I will let the image express how the thought of such a thing disturbs all of us–not just our neighbors in direct line of the pipe. The current maps could bear no resemblance to the ultimate route, so we all stand at risk just now.
Here’s what a 42 inch pipe looks like going in. It would be excavated and blasted into a trench about 20 miles long from the north to the south boundary of Floyd County.
The blasting threat lies not only in the months of near or distant explosions and mini-earthquakes and flying rock and dust. That’s a relatively minor nuisance compared to the risk to our wells.
Up to a thousand feet either side of the blast, the flow of a farm or family well could be destroyed by changes to the rock fractures that hold our water underground. So that’s a swath 20 miles long and more than a quarter mile wide threatening both the quality and the quantity of our water, even as the forever-pipe is going in the ground.
Imagine this scar down the side of Alum Ridge or down the Blue Ridge Escarpment that plunges down towards Franklin County. Imagine it during five inches of rain from a tropical storm.
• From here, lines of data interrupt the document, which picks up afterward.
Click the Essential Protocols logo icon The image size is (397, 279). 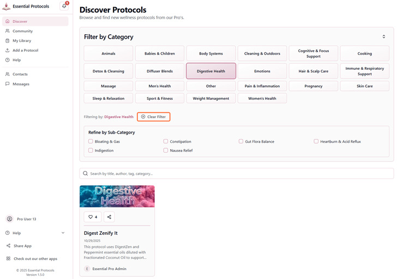click(7, 7)
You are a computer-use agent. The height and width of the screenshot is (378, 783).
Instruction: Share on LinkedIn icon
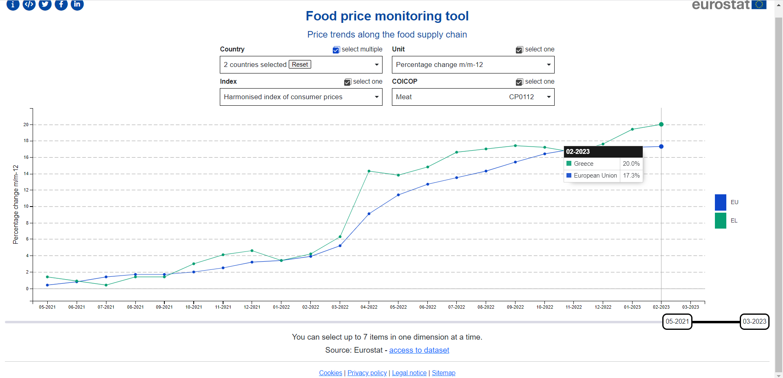[77, 4]
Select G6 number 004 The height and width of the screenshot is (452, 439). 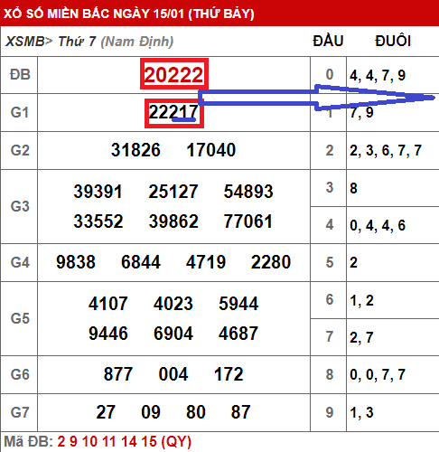(173, 374)
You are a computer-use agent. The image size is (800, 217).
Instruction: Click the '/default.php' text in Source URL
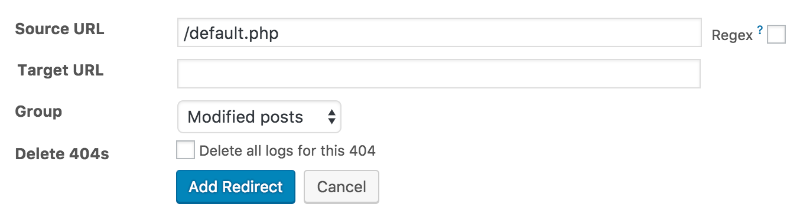(x=231, y=34)
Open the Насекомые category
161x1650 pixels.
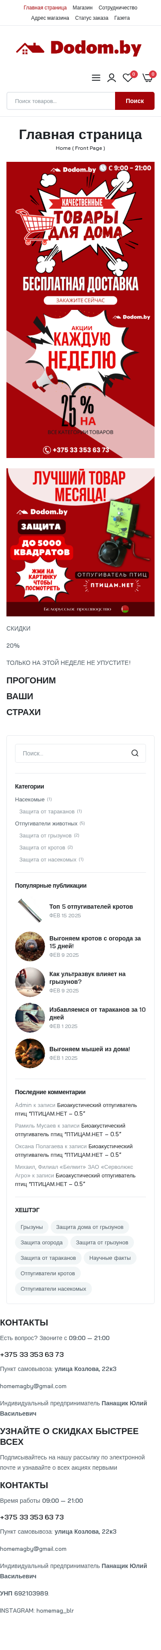click(x=30, y=799)
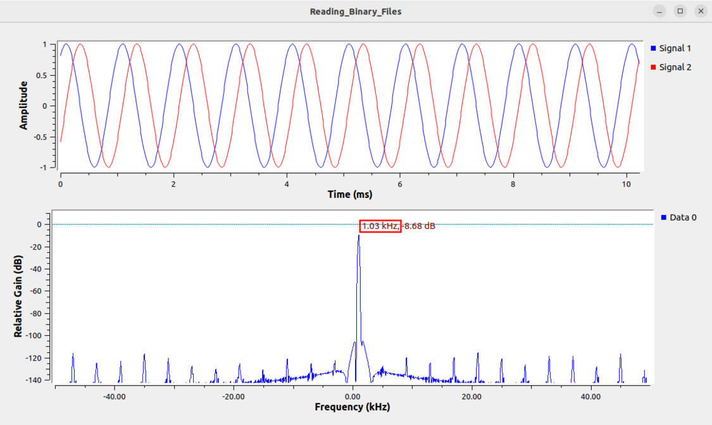Screen dimensions: 712x425
Task: Click the -8.68 dB marker readout text
Action: (418, 225)
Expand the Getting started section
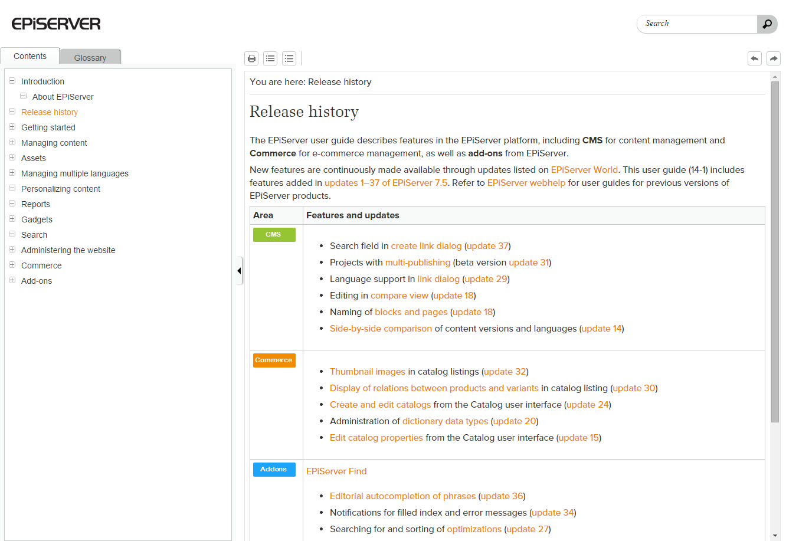The image size is (786, 541). coord(12,127)
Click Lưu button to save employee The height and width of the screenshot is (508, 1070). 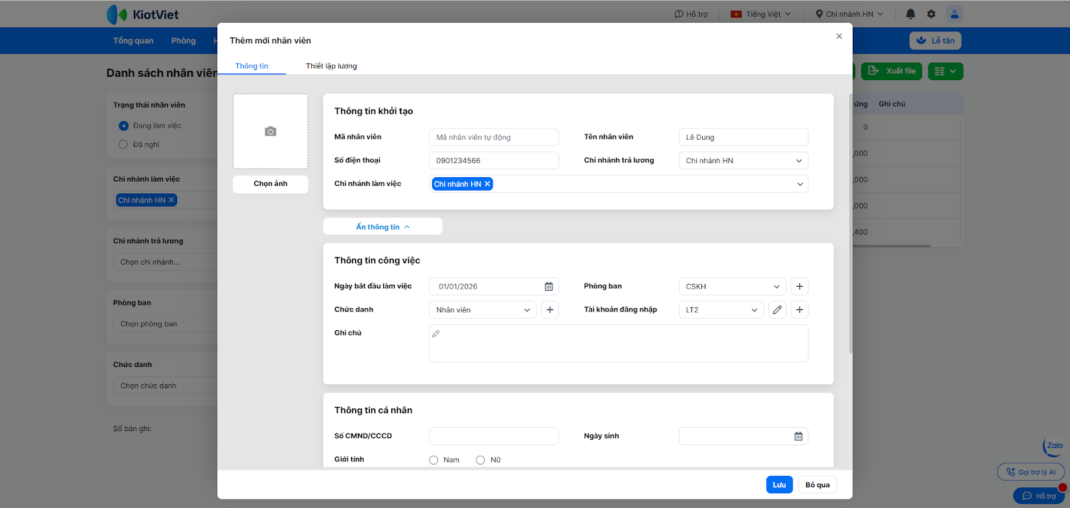(x=779, y=485)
Our surface waters are at risk, too.
Please share this image off this site or get the larger image from Flickr and pass it along to anyone you know who is also concerned about the legacy of the land they pass along to their children.
Speaking of which–that inheritance may lose a lot of value if the old homeplace is bisected by this pipeline. Would you be excited about an otherwise beautiful piece of land with a buried pipe-bomb underneath it? Insurance companies may not be excited about offering you an affordable homeowners policy. There’s a lot we’re not sure of yet.
And know that it’s not just this one pipe we are opposed to. It is the whole flawed old economics that says to do what keeps the shareholders happy–a failed relationship with the plant that fans the flames of illusory “unlimited growth.” Period. Shale gas is a brief but costly part of that delusion.
And in Southwest Virginia, we don’t want to be any part of it.